Written by Jamie May
If you’re selling to small businesses, read ‘Selling to VITO’ by Anthony Parinello. The whole premise is built around one idea. Find the Very Important Top Officer, the single person with the authority to say yes, and pitch only to them. They can make a yes or no decision in minutes. Everyone else in the organisation is a Seymour because they want to see more.
For small business to small business sales that approach works well. One owner, one decision, one pitch, yes or no.
But when you start moving into medium and large business something changes. There is no single VITO. There’s a committee. A leadership team. A procurement group spread across three time zones that hasn’t been in the same room since 2019. And the person you’re dealing with, however interested and well intentioned, is one voice among several.
That’s when you need advocacy.
What Advocacy Actually Is
Advocacy means teaching someone inside the prospect’s organisation to sell your product or service on your behalf. Not hoping they’ll figure out how to make the case internally. Actually training them to do it. Arming them with the tools they need to sell the product they know the company needs.

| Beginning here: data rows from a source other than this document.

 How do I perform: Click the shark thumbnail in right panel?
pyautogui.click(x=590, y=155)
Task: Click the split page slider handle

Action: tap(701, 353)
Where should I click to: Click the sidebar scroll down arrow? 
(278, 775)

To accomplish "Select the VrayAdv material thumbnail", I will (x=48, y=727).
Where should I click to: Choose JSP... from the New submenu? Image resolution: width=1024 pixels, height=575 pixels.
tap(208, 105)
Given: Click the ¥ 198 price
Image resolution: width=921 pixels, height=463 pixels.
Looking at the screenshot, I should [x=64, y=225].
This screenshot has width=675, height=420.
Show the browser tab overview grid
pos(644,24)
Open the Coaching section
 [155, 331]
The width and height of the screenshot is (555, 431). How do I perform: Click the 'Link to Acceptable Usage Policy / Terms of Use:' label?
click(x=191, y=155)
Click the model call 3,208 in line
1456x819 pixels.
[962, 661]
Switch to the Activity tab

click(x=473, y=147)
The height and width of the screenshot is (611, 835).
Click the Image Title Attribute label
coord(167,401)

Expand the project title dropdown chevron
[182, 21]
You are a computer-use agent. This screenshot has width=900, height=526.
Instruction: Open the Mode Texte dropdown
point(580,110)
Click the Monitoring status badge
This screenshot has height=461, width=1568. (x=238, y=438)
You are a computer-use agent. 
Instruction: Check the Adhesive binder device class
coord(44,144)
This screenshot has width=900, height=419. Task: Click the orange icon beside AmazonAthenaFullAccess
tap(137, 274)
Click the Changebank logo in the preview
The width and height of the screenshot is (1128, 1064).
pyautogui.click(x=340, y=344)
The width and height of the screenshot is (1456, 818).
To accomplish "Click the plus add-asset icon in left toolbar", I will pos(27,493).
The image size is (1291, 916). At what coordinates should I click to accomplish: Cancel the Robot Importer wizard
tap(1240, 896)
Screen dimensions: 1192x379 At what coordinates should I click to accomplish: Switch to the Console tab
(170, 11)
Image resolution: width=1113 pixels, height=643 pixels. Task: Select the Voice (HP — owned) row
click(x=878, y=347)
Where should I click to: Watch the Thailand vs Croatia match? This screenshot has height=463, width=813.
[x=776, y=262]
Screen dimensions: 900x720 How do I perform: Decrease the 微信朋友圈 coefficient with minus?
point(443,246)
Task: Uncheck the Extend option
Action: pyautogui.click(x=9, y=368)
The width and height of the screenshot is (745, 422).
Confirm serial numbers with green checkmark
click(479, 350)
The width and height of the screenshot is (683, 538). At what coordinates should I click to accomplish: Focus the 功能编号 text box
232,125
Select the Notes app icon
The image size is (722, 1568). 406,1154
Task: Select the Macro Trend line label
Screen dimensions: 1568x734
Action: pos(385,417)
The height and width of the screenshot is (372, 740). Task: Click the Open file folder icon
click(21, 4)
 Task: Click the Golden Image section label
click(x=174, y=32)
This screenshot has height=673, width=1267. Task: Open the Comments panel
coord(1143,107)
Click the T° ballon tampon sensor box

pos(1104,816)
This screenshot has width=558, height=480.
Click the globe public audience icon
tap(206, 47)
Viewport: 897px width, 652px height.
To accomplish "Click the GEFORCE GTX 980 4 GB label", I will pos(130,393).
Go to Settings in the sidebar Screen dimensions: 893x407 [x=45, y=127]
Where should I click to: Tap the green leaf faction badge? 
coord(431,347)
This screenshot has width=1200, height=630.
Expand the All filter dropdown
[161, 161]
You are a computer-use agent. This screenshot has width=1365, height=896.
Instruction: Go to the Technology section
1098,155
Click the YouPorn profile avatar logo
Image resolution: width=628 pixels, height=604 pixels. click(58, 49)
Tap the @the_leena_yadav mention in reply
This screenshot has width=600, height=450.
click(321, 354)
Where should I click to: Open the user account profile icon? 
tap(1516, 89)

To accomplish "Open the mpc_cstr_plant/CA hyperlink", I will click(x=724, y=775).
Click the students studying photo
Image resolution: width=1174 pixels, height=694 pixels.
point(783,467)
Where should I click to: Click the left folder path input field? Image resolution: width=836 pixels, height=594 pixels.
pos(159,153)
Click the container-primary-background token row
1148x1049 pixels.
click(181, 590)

Think of it like sales training for someone who isn’t a salesperson. Your internal champion believes in what you do but has no idea how to pitch it to their CFO, navigate their procurement process, or handle the objections that will come up in a room you’ll never be invited into.
Don’t just hope that someone will present your case before the court favourably. Your job is to prepare them for that pitch.
Why It’s More Important Now Than Ever
Lockdown accelerated a trend that was already developing. Decision making teams spread out. Hybrid work made collective decisions harder. Buying committees replaced single sign-off authority across a huge range of medium and large organisations.
The deals that stall are almost always stalling because your champion is walking into an internal conversation underprepared. They want to buy. They just have a spend ceiling.
How to Do It
Understand who else is involved and what each person cares about. Give your champion the language, the numbers and the answers to objections before they face them. Build them a one pager they can circulate that speaks to the decision makers you can’t get in front of directly.
It’s often an interactive back and forth building of a case and can give a salesperson very little control, which can be uncomfortable.
The Takeaway
Small business sales, find the VITO. Medium and above, build an advocate. Help them pitch.